Il titolare della struttura, un noto maestro di boxe, è stato interrogato dagli inquirenti. Durante l’audizione, ha dichiarato di non aver mai ricevuto minacce né di aver avuto dissidi con altre persone. Tale versione, per ora non contestata, porta a ritenere possibili collegamenti con attività di racket o un atto intimidatorio mirato a riaffermare la dominanza territoriale in un contesto di crescente tensione tra clan.

Le indagini, però, si trovano ad affrontare un importante ostacolo: la mancanza di video sorveglianza nella zona. In via della Bussola non sono presenti telecamere, né pubbliche né private, creando un “buco nero” investigativo che ha facilitato l’azione del commando, il quale è riuscito a dileguarsi senza lasciare tracce evidenti. La polizia scientifica è attualmente impegnata nella ricerca di possibili tracce biologiche o balistiche che possano identificare i responsabili.

L’attacco alla palestra si inserisce in un contesto di conflitto tra i clan Contini e Mazzarella, che da tempo si contendono il controllo della zona.

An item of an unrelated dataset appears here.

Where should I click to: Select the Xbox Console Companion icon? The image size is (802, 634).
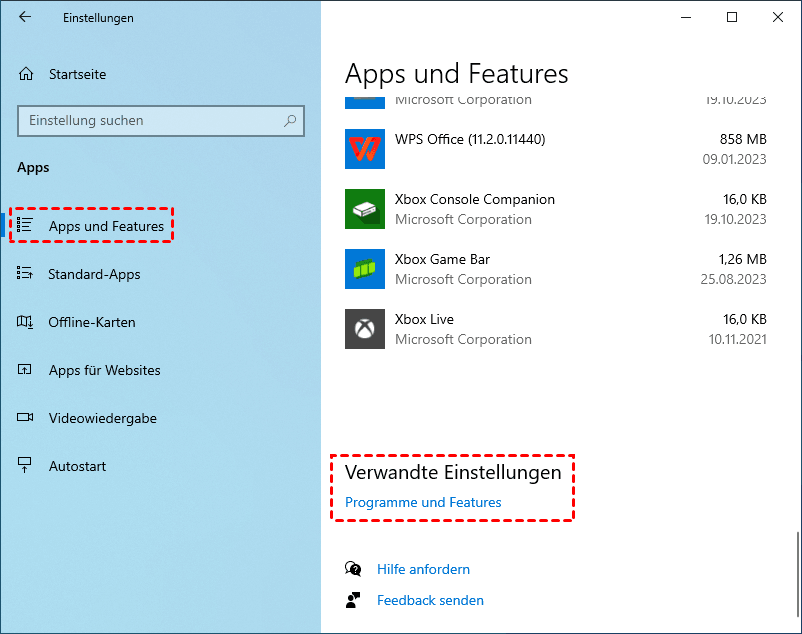tap(364, 209)

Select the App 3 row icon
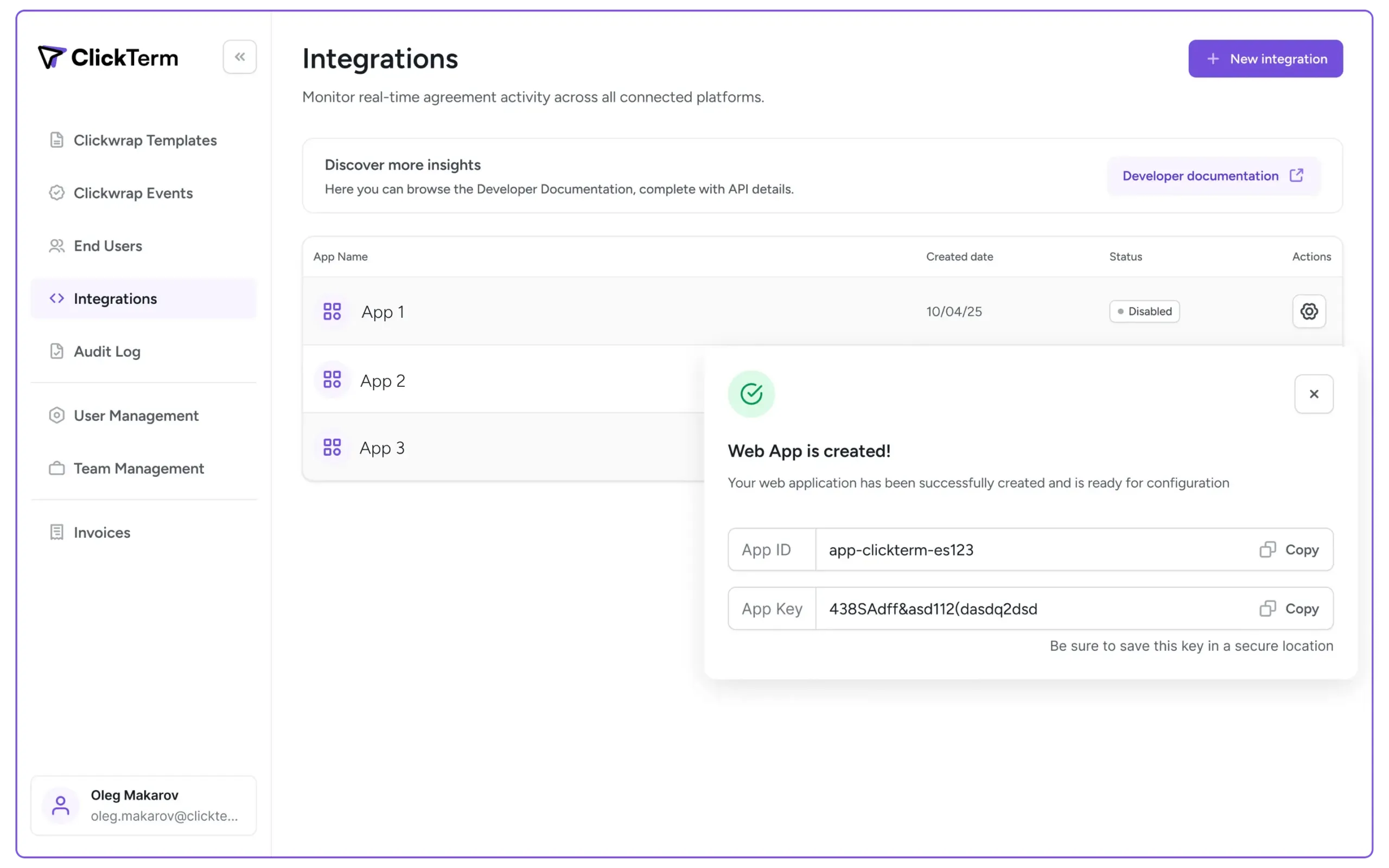(332, 447)
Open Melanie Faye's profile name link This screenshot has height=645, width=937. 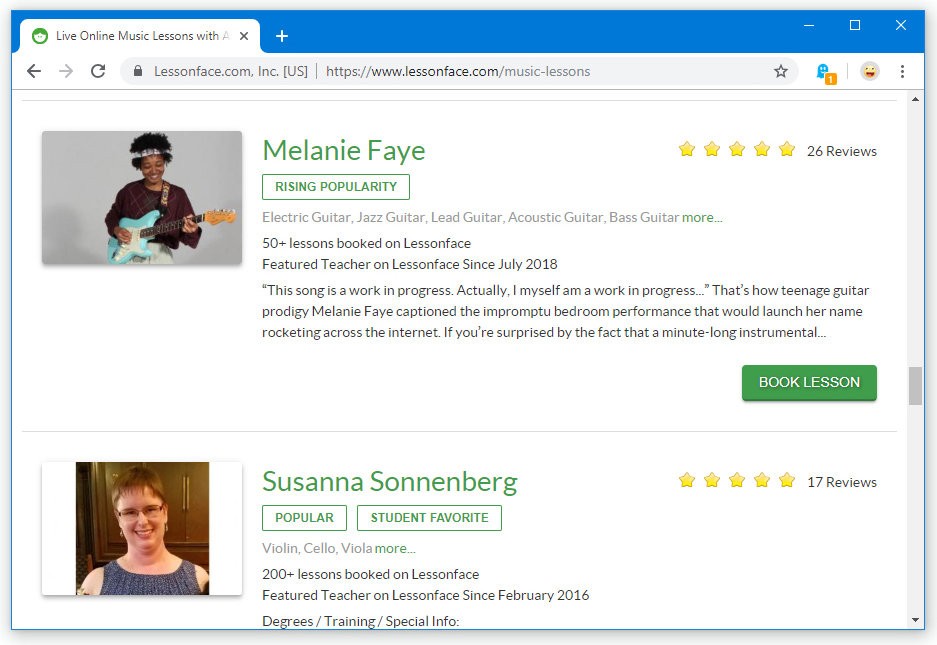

Il Rione della Bussola è diventato un campo di battaglia tra questi gruppi, mentre la rivalità si intreccia con le tensioni della Vanella Grassi, che detiene il monopolio delle attività illecite a San Pietro a Patierno.

Con le vetrate della “Cosenza Boxe” ridotte in frantumi, il Rione Della Bussola torna ad affrontare l’incubo della violenza, un quadro in cui gli spari non mirano solo a eliminare avversari, ma anche a riaffermare il potere. Mentre inizia una nuova fase di indagini, resta aperta la questione dell’inevitabile escalation di violenza tra i gruppi criminali di Napoli.